- **The exercise**: Pick up the piece below on Russia around the 1917 revolution and carry it on from its last sentence.

- **Extracted text**:

------

Their legends live on. At the risk of vastly simplifying
the issue, there were three sides to Russian society before the revolution, The
cities, where most people had come to work, the peasant farms, the source of the
food and constantly rebellious, and the infrastructure, the railways, army, navy
and so forth. The cities were
dependent on the farms for food – food riots were the worst fear of the
tsarist forces – and therefore they tried to use the army to force the
peasants to hand over their food at fixed prices or at no price at all, save
their continued existence. All of this took place in the
midst of the worst winter in human history.
The balance of survival in the cities and the army was very fragile.
They could not keep going without food, but they had very little to trade
for the food and therefore relied on the Bolshevik army to force the peasant s
to supply food. Thousands of people
deserted the cities for the farms, some were welcome, and most were not.
There was nothing ordained about the Bolshevik victory. The Story: 1919 - 1930
Now lets start changing the times
(heh heh). If the winter of 1919
had been a little worse, and consequently food shorter, the people in the cities
would have found it almost impossible to survive.
The Bolsheviks, of that time, were not the uncaring people they became
later, and anyway were well aware of the fragile nature of their power.

------

- **Material shown**:
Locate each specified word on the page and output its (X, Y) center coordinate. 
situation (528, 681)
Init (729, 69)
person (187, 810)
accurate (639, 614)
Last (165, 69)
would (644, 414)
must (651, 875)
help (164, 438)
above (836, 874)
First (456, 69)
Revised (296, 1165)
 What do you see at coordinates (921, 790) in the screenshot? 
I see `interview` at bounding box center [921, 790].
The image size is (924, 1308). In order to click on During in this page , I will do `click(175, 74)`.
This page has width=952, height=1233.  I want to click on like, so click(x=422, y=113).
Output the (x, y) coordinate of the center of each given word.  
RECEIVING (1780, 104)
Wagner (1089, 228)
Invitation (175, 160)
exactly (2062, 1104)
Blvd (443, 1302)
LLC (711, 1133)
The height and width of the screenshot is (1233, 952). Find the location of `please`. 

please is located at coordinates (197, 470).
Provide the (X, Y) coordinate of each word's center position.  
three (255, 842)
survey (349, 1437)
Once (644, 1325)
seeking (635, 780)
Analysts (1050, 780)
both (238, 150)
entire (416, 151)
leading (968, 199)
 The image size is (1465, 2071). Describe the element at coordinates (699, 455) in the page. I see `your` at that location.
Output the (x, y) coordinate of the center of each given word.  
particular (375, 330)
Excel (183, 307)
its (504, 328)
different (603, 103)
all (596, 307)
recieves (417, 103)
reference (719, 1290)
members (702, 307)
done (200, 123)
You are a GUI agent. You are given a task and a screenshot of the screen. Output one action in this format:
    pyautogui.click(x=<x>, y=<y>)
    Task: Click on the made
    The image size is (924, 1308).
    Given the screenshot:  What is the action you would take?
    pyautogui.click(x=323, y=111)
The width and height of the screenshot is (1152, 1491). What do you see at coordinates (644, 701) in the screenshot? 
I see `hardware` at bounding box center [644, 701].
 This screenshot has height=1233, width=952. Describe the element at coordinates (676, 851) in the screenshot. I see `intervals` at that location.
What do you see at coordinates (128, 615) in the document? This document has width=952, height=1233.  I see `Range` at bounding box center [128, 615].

------

- **Final result**:
The army, which was short itself, was ordered to force the peasant s to
supply more food. For the poor
peasants, this was a lose-lose solution, if they did send the food, they would
have nothing to plant next year, while if they rebelled, they might be killed or
enslaved. Faced with such a choice,
the peasants decide to revolt. The peasants are not just the
simple folk they are often portrayed as. They
have among their number soldiers who deserted their trenches and went home, and
some of them have an understanding of the need to spread the rebellion as far as
possible. They organise peasant
bands to destroy railway lines, capture ammunition and generally wage a
guerrilla war on the Bolshevik forces. They
can’t hold out for long though, but they don’t have to; soon, the
Bolsheviks, and – just incidentally – the people in the cities, will run out
of food and starve. The White
forces, dependent upon the Cossacks, are pushed to one side by them and
eventually completely suppressed by them. Their
pitiful arms are added to the Cossack supplies.
Many of the Whites are butchered by peasants that have long established
grudges to settle. In the cities, a human disaster is
taking place. The food is so short
that the senior Bolsheviks attempt to keep it for themselves and their soldiers.
However, there is barely enough for them, and the soldiers get mutinous.
As the cities explode with riots, the soldiers desert the Bolshevik cause
en masse. Lenin, Stalin,
Trotsky and the others are killed in the riots as staving crowds storm the
governmental buildings. Large parts
of the cities are reduced to rubble and the people starve.
It is impossible to imagine the death tool, which must have run into the
millions, but the effect on Russia was all too clear.
Those who could flee to the allied attempts to assist the whites, now
futile, as the Whites no longer exist, and other leave what remains of the
cities to the farms. There is a
small remment, which trades limited manufactured goods for food, but there is no
longer any central authority. The Allied forces pack up and
leave, with the exception of Japan, which lays claim to Vladivostok, Nomohan,
Mongolia and Siberia. The west is
not happy, but there is very little that they can do, attempts to impose an oil
embargo are defeated by the discovery of oil and gas in Siberia.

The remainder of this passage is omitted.